Partial purification and characterization of epidermal growth factor in human breast milk.

Abstract

Human epidermal growth factor (hEGF), a potent growth stimulator of many tissues in culture, has been isolated from human urine and subsequently identified in many human biological fluids including breast milk. In this study, partial purification and characterization of hEGF-like substance(s) in human milk were performed using homologous hEGF radioimmunoassay (RIA) and radioreceptor assay (RRA). hEGF-like material(s) was extracted from pooled human milk by ethanol precipitation, followed by adsorption to cation- and anion-exchange resin.
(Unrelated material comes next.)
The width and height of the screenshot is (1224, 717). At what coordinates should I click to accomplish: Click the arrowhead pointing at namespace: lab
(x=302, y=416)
DEAE-Sephadex G-25 ion-exchange chromatography of human milk extracts revealed three major components with hEGF activity (peak I, II, III) eluted with a linear gradient by ammonium acetate. The competitive binding curves for these components were parallel to those for standard hEGF in both RIA and RRA. The apparent molecular weight of peak I was approximately 6,500 and that of peak II and III was approximately 7,000 by sodium dodecyl sulfate polyacrylamide gel electrophoresis. The pI value for peak I was approximately 4.5 and that for peaks II and III was approximately 5.0 by isoelectric focusing. These data are comparable to the size and charge heterogeneity of hEGF in human urine extracts. In conclusion, the major components of hEGF in human milk appear to be physicochemically, immunologically and biologically (receptor binding activity) indistinguishable from hEGF of urinary origin.